TASK TO COMPLETE> Which lines of the listing hold the string "Чиновница"? Copy those lines.

SOURCE MATERIAL>
========

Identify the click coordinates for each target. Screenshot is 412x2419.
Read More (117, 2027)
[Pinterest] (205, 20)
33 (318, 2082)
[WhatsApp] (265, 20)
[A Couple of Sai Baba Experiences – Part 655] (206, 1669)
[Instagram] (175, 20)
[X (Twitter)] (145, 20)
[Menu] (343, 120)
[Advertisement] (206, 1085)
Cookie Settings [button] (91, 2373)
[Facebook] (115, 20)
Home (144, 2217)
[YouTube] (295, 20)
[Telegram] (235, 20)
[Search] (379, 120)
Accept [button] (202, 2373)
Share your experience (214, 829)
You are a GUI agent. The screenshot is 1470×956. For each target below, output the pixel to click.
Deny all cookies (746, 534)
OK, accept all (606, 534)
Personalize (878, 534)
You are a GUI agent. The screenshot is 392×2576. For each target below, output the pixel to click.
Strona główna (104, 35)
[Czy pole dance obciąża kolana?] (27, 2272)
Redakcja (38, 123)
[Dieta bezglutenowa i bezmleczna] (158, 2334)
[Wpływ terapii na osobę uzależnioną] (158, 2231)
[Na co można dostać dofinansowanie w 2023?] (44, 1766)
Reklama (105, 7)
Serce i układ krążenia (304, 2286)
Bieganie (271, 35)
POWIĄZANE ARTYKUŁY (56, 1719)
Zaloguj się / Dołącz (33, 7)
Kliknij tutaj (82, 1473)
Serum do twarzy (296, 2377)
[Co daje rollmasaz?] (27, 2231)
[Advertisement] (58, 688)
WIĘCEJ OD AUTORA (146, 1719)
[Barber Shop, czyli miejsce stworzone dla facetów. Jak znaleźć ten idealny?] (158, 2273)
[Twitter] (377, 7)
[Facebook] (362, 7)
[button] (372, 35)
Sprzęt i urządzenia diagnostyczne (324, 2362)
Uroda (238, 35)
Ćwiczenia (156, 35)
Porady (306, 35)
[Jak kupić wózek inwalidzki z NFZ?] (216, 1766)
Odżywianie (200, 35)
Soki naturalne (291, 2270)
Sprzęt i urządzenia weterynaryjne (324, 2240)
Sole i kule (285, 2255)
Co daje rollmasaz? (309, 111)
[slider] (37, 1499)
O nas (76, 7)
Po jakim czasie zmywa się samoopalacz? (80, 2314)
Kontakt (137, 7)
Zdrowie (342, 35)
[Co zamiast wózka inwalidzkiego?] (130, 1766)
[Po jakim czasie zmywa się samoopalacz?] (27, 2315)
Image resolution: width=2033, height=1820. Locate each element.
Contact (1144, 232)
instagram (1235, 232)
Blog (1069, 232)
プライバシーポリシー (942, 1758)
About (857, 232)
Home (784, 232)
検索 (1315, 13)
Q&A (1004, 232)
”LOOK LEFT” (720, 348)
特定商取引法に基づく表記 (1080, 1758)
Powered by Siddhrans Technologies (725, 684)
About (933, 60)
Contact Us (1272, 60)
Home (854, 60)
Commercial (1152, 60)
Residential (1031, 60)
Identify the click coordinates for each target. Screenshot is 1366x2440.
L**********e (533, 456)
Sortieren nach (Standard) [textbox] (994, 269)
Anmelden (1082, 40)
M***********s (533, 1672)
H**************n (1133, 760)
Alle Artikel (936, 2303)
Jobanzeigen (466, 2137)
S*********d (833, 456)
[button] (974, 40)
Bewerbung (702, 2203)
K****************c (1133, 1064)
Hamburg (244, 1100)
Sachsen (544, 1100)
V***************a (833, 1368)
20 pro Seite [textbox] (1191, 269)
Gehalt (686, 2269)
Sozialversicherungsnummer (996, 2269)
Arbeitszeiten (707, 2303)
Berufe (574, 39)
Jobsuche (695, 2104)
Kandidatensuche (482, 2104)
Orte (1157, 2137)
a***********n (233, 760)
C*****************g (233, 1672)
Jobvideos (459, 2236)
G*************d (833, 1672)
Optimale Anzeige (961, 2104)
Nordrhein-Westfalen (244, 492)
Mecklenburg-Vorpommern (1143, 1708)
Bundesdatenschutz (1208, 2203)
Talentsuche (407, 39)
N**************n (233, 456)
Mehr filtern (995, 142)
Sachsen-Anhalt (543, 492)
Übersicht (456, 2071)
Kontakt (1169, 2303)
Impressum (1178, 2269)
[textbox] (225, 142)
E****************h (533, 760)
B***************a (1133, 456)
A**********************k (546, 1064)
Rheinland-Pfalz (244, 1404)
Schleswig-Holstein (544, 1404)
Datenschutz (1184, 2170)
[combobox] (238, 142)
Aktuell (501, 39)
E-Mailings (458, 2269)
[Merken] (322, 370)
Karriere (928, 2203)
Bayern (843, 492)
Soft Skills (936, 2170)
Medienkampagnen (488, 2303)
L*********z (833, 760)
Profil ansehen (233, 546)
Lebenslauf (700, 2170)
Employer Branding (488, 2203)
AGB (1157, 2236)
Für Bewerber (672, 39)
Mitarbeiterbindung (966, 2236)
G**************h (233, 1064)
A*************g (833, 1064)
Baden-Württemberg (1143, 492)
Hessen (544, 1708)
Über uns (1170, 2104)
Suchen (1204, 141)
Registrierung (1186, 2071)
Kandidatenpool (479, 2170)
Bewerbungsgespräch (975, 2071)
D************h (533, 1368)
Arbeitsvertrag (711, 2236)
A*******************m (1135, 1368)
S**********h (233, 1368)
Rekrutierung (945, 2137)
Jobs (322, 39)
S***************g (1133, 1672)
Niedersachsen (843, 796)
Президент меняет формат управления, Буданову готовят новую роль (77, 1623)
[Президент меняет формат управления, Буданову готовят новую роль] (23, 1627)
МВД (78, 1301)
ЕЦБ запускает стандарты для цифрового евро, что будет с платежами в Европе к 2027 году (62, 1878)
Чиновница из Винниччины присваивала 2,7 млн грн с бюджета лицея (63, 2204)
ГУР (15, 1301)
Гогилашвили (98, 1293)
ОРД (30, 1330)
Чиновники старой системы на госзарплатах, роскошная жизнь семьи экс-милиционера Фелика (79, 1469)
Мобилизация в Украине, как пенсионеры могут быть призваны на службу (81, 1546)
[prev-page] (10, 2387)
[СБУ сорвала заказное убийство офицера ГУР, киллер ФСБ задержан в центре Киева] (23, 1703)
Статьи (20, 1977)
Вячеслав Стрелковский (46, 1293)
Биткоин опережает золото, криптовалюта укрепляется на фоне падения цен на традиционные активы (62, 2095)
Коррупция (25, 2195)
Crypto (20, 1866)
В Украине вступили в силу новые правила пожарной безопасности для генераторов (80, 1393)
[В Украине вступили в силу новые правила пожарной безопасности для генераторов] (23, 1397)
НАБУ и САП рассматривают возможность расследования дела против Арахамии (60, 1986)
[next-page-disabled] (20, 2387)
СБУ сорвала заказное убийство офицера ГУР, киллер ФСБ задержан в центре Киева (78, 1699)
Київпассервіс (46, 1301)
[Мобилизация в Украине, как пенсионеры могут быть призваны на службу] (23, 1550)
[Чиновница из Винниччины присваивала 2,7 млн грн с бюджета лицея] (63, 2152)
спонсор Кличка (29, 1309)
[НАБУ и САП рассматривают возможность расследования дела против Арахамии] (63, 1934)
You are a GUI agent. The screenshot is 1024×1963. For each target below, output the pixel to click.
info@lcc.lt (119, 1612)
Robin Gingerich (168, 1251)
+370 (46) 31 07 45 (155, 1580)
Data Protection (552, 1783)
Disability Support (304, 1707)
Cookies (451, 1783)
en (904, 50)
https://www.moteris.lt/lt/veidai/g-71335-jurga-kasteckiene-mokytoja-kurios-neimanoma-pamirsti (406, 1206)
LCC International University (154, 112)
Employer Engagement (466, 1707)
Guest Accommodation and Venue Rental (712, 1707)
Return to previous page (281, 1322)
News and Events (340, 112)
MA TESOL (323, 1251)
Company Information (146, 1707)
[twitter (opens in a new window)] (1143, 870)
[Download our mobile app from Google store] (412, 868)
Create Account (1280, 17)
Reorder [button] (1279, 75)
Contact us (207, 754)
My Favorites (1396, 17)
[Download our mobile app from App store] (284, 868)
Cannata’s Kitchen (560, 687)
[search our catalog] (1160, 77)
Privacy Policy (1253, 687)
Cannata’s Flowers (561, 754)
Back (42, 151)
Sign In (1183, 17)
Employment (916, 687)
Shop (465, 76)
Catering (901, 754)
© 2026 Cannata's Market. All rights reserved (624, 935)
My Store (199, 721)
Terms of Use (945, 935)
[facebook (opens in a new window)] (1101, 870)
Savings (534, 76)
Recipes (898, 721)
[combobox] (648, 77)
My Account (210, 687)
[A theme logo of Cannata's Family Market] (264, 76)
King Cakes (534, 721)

========

TASK ANSWER>
Чиновница из Винниччины присваивала 2,7 млн грн с бюджета лицея (63, 2204)
[Чиновница из Винниччины присваивала 2,7 млн грн с бюджета лицея] (63, 2152)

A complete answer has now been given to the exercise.